Problem to solve >>
An exact retyping of every record is required.

Data >>
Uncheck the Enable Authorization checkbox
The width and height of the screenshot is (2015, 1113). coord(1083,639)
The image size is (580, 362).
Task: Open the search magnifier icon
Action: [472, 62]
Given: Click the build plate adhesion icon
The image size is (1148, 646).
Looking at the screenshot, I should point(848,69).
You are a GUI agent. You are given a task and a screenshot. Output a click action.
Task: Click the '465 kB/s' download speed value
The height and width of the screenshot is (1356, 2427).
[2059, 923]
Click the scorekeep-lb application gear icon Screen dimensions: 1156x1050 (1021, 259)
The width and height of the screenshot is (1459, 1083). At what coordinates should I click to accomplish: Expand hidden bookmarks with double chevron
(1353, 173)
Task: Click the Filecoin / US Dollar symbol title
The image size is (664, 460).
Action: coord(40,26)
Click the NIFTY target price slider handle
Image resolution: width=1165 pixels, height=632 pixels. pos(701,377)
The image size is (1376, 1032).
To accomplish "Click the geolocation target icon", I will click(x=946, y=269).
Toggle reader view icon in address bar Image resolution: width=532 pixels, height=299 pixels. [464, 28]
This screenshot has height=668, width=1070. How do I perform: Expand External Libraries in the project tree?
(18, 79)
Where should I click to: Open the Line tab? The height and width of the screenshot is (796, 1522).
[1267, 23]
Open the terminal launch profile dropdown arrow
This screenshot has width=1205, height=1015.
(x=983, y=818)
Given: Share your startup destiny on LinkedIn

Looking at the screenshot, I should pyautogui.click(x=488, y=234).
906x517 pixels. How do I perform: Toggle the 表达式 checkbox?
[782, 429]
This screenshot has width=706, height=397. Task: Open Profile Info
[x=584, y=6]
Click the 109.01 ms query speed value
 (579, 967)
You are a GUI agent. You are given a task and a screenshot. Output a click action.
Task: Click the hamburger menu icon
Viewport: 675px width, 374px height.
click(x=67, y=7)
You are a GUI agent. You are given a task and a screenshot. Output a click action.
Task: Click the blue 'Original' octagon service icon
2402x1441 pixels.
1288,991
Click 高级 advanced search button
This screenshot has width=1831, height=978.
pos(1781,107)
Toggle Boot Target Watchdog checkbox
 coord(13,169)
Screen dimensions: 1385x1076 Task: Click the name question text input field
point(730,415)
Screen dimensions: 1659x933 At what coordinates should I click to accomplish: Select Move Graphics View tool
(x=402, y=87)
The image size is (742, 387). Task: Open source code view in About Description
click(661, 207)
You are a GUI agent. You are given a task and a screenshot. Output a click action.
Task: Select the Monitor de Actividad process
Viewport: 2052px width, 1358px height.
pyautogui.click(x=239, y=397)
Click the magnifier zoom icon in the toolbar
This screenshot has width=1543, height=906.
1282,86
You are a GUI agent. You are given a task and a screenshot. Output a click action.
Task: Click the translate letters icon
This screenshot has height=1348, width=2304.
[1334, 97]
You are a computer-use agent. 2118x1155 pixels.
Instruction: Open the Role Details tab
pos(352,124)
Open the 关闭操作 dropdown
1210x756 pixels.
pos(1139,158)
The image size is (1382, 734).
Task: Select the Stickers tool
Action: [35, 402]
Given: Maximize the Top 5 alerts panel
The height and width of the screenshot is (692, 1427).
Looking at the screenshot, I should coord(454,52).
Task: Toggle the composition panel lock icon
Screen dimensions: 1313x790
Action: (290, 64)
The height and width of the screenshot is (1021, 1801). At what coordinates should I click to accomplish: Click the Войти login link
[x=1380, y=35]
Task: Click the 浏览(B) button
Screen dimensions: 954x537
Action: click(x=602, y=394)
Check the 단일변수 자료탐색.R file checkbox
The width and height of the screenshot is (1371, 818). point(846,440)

Your solution >>
Uncheck the Enable Authorization checkbox
The width and height of the screenshot is (2015, 1113). coord(1083,639)
The image size is (580, 362).
Task: Open the search magnifier icon
Action: [472, 62]
Given: Click the build plate adhesion icon
The image size is (1148, 646).
Looking at the screenshot, I should point(848,69).
You are a GUI agent. You are given a task and a screenshot. Output a click action.
Task: Click the '465 kB/s' download speed value
The height and width of the screenshot is (1356, 2427).
[2059, 923]
Click the scorekeep-lb application gear icon Screen dimensions: 1156x1050 (1021, 259)
The width and height of the screenshot is (1459, 1083). At what coordinates should I click to accomplish: Expand hidden bookmarks with double chevron
(1353, 173)
Task: Click the Filecoin / US Dollar symbol title
The image size is (664, 460).
Action: coord(40,26)
Click the NIFTY target price slider handle
Image resolution: width=1165 pixels, height=632 pixels. pos(701,377)
The image size is (1376, 1032).
To accomplish "Click the geolocation target icon", I will click(x=946, y=269).
Toggle reader view icon in address bar Image resolution: width=532 pixels, height=299 pixels. [464, 28]
This screenshot has height=668, width=1070. How do I perform: Expand External Libraries in the project tree?
(18, 79)
Where should I click to: Open the Line tab? The height and width of the screenshot is (796, 1522).
[1267, 23]
Open the terminal launch profile dropdown arrow
This screenshot has width=1205, height=1015.
(x=983, y=818)
Given: Share your startup destiny on LinkedIn

Looking at the screenshot, I should pyautogui.click(x=488, y=234).
906x517 pixels. How do I perform: Toggle the 表达式 checkbox?
[782, 429]
This screenshot has width=706, height=397. Task: Open Profile Info
[x=584, y=6]
Click the 109.01 ms query speed value
 (579, 967)
You are a GUI agent. You are given a task and a screenshot. Output a click action.
Task: Click the hamburger menu icon
Viewport: 675px width, 374px height.
click(x=67, y=7)
You are a GUI agent. You are given a task and a screenshot. Output a click action.
Task: Click the blue 'Original' octagon service icon
2402x1441 pixels.
1288,991
Click 高级 advanced search button
This screenshot has width=1831, height=978.
pos(1781,107)
Toggle Boot Target Watchdog checkbox
 coord(13,169)
Screen dimensions: 1385x1076 Task: Click the name question text input field
point(730,415)
Screen dimensions: 1659x933 At what coordinates should I click to accomplish: Select Move Graphics View tool
(x=402, y=87)
The image size is (742, 387). Task: Open source code view in About Description
click(661, 207)
You are a GUI agent. You are given a task and a screenshot. Output a click action.
Task: Select the Monitor de Actividad process
Viewport: 2052px width, 1358px height.
pyautogui.click(x=239, y=397)
Click the magnifier zoom icon in the toolbar
This screenshot has width=1543, height=906.
1282,86
You are a GUI agent. You are given a task and a screenshot. Output a click action.
Task: Click the translate letters icon
This screenshot has height=1348, width=2304.
[1334, 97]
You are a computer-use agent. 2118x1155 pixels.
Instruction: Open the Role Details tab
pos(352,124)
Open the 关闭操作 dropdown
1210x756 pixels.
pos(1139,158)
The image size is (1382, 734).
Task: Select the Stickers tool
Action: [35, 402]
Given: Maximize the Top 5 alerts panel
The height and width of the screenshot is (692, 1427).
Looking at the screenshot, I should coord(454,52).
Task: Toggle the composition panel lock icon
Screen dimensions: 1313x790
Action: (290, 64)
The height and width of the screenshot is (1021, 1801). At what coordinates should I click to accomplish: Click the Войти login link
[x=1380, y=35]
Task: Click the 浏览(B) button
Screen dimensions: 954x537
Action: click(x=602, y=394)
Check the 단일변수 자료탐색.R file checkbox
The width and height of the screenshot is (1371, 818). point(846,440)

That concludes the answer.